Molting waterfowl typically select wetlands that best suit their escape strategies. For example, dabbling ducks such as mallards, northern pintails, and blue-winged teal typically hide in dense vegetation when threatened, so these ducks gather to molt on large permanent wetlands with dense stands of bulrush or other emergent vegetation that provides ample cover. In contrast, molting diving ducks such as canvasbacks, lesser scaup, and redheads prefer large bodies of open water, where they can dive to escape threats.

In addition to providing security, wetlands selected by molting waterfowl must also have sufficient food resources to meet the birds' nutritional demands. Molting is the second most nutritionally costly process in the annual cycle of waterfowl, just behind the formation of eggs. Waterfowl feathers are composed of 86 percent amino acids (the building blocks of proteins), a considerably higher concentration than is found in the invertebrates and plants that the birds eat. As a result, waterfowl must consume large quantities of protein-rich food while molting. For example, an adult mallard ingests approximately 102 grams of protein to replace about 66 grams of body and tail feathers shed during the molt. This means that a mallard must consume an average of about 3 grams of protein per day over a 30-day period, or about 31,000 medium-size invertebrates in total.

To meet the various biological requirements of the molt, many waterfowl undertake a "molt migration," which can span more than 800 miles. This migration occurs in summer, when large numbers of prairie-nesting waterfowl leave the breeding grounds and migrate to molting wetlands in the boreal forest and Arctic. Among ducks, drakes are the first to depart, sometime during incubation, often early in the process. Drakes typically are joined on molting wetlands by nonbreeding females and females whose early nesting attempts failed.
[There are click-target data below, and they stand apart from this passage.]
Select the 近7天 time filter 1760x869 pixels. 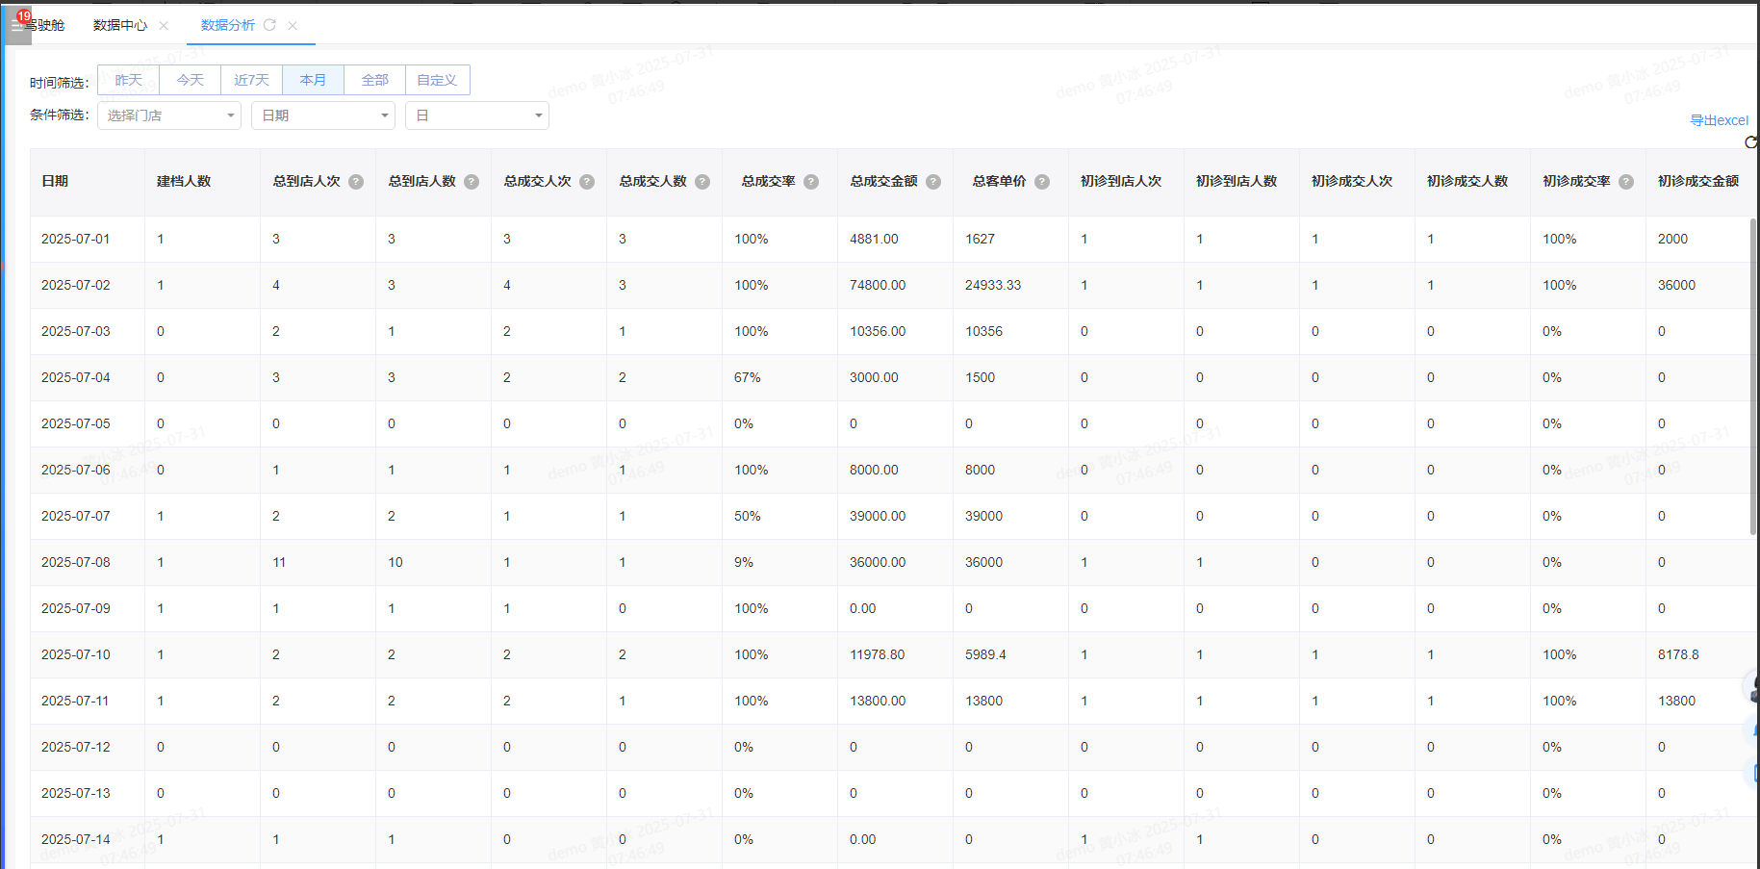tap(251, 80)
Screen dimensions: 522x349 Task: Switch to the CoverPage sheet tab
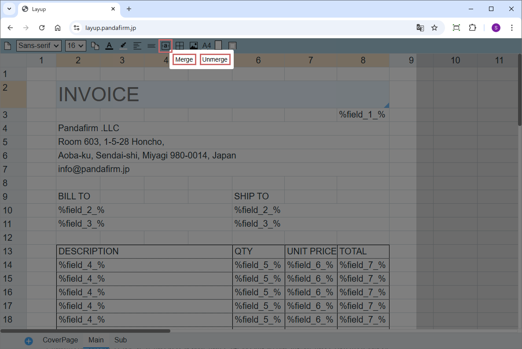coord(60,340)
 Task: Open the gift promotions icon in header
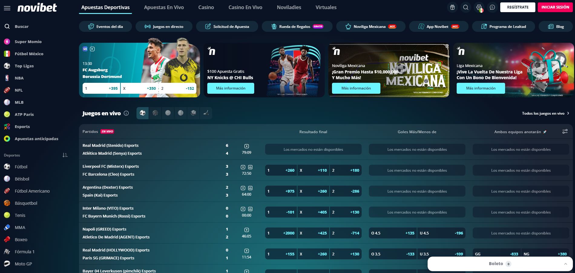click(452, 7)
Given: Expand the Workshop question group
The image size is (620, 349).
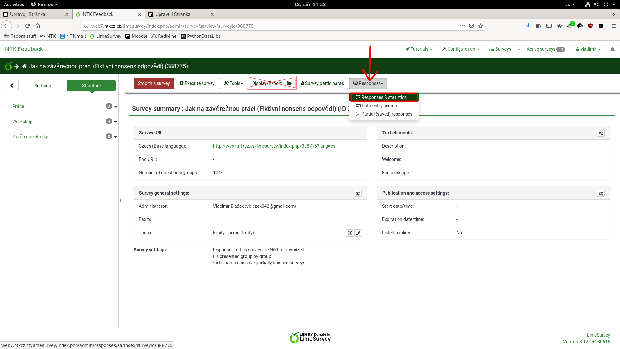Looking at the screenshot, I should pos(116,122).
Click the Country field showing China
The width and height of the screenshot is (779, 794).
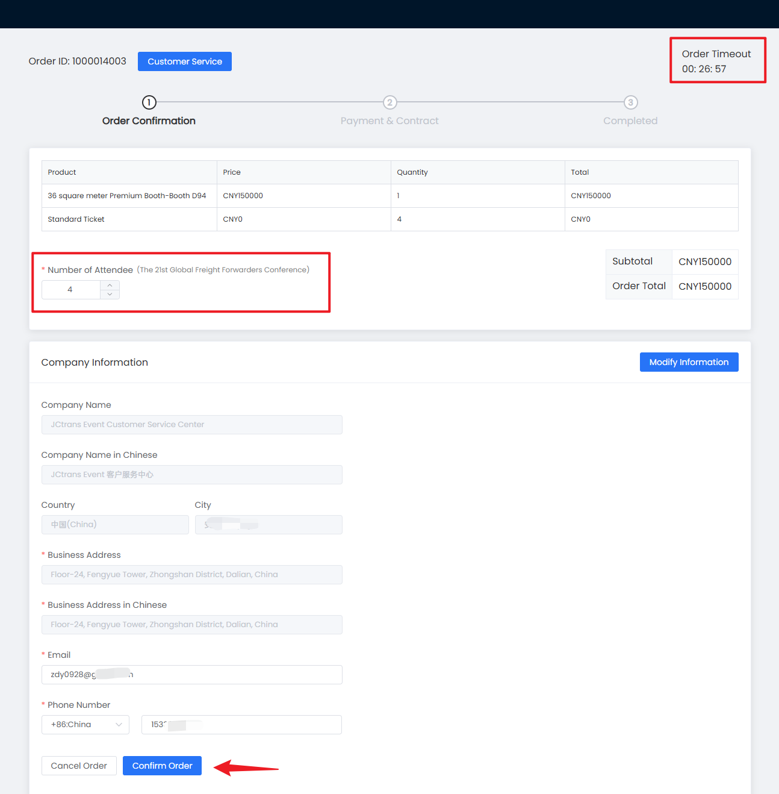(115, 525)
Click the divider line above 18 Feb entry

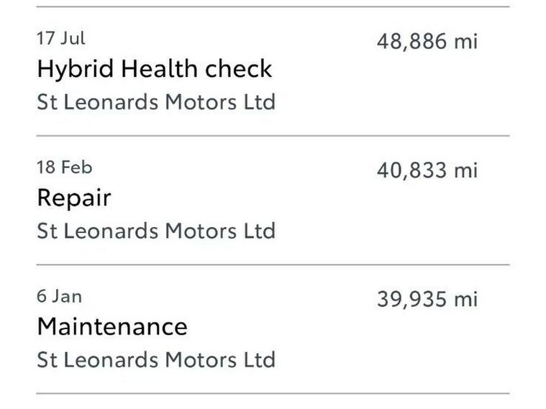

Meanwhile, hens that successfully hatch a brood remain on the breeding grounds and molt on the same wetlands where they rear their young.

Tens of millions of waterfowl likely molt in the boreal forest and Arctic, and each summer huge concentrations of waterfowl occur on key molting wetlands in these northern regions. Often these wetlands will host a mix of molting and staging waterfowl, which are difficult to tell apart from one another but make for an impressive sight. For example, in late summer, up to 300,000 molting and staging lesser scaup have been observed on McCallum Lake in Saskatchewan, while Manitoba's Lake Winnipegosis annually hosts up to 80,000 molting redheads. Some molting wetlands also host large proportions of certain waterfowl species. A recent study discovered three previously unknown molting and staging wetlands in central Alberta that support between 5,000 and 7,000 Barrow's goldeneyes, or about 4 percent of the entire western North American population.

There are several hypotheses that may explain why waterfowl undertake molt migrations to the boreal forest and Arctic. One possibility is that the abundance of suitable, drought-resistant wetlands in the north provides molt migrants with greater access to food, which also tends to peak when these visitors arrive. In addition, with up to 24 hours of daylight in far northern latitudes, the birds have more time to forage, which might enable them to increase their daily nutritional intake.

Although waterfowl underwent molt migrations long before people arrived on the prairies and other southern breeding areas, many of the remote northern wetlands used by molting waterfowl remain pristine and largely undisturbed by people. Human disturbance can be extremely disruptive to flightless molting waterfowl, reducing foraging time, increasing energy expenditure, and potentially decreasing survival. As a result, we must ensure that land-use changes now occurring in the boreal forest and the Arctic do not negatively impact molting waterfowl and their fragile wetland habitats.

Mark Baschuk is a biologist and Dr. Stuart Slattery is a research scientist with the Institute for Wetland and Waterfowl Research at DU Canada headquarters at Oak Hammock Marsh.